No 14 de Outubro do último ano, Remmele, um dos três chefes do Partido
comunista, declarou no Reichstag:
"Foi o próprio sr. Bruning que disse claramente: quando eles (os
fascistas) estarão no poder, a frente única do proletariado se realizará e
varrerá tudo" (barulhentos aplausos nas bancadas dos comunistas).

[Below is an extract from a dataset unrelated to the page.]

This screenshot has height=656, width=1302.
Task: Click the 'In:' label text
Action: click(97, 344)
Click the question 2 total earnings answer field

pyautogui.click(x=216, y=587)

Que Bruning procure assustar a burguesia e a social-democracia por uma tal
perspectiva, é compreensível: ele defende o seu poder. Que Remmele console os
operários com tal perspectiva, é uma vergonha: ele prepara o poder de Hitler,
porque toda esta perspectiva é radicalmente falsa e testemunha uma
incompreensão total das psicologia das massas e da dialética da luta
revolucionária. Se o proletariado da Alemanha, que é hoje a testemunha direta de
todos os acontecimentos, deixa os fascistas aceder ao poder, quer dizer dá prova
de uma cegueira e de uma passividade absolutamente criminal, não há
decididamente nenhuma razão de contar com o fato que depois da chegada dos
fascistas ao poder, o mesmo proletariado sacudirá a sua passividade e "varrerá
tudo": em todos os casos não é o que se passou na Itália. Remmele raciocina
inteiramente no espírito dos fazedores de frases pequeno burgueses do 19º
século, que davam prova duma incapacidade total em mobilizar as massas, mas
que, em contrapartida, estavam fortemente convencidos que, quando Luís
Bonaparte tomou a cabeça da República, o povo se levantaria sem esperar para
defender e "varreria tudo". Todavia o povo, que tinha deixado o aventureiro Luís
Bonaparte aceder ao poder, mostrou-se evidentemente, incapaz de o varrer a
seguir. Foi preciso para isso novos acontecimentos importantes, tremores
históricos, incluindo a guerra.
A frente única do proletariado, para Remmele, não é realizável, vimos, senão
após a chegada de Hitler ao poder. Pode haver aí a confissão mais miserável da
sua própria carência? Dado que nós, Remmele e companhia, somos incapazes de
unir o proletariado, encarregamos Hitler dessa tarefa. Quando ele unir para nós o
proletariado, nós nos mostraremos com toda a nossa força. Depois veio a
declaração fanfarrona:
"Seremos os vencedores de amanhã, e a questão não se põe mais:
quem esmagará quem? Esta questão já está resolvida (aplausos nas
bancadas comunistas). Só há uma questão: a que momento
derrubaremos a burguesia?"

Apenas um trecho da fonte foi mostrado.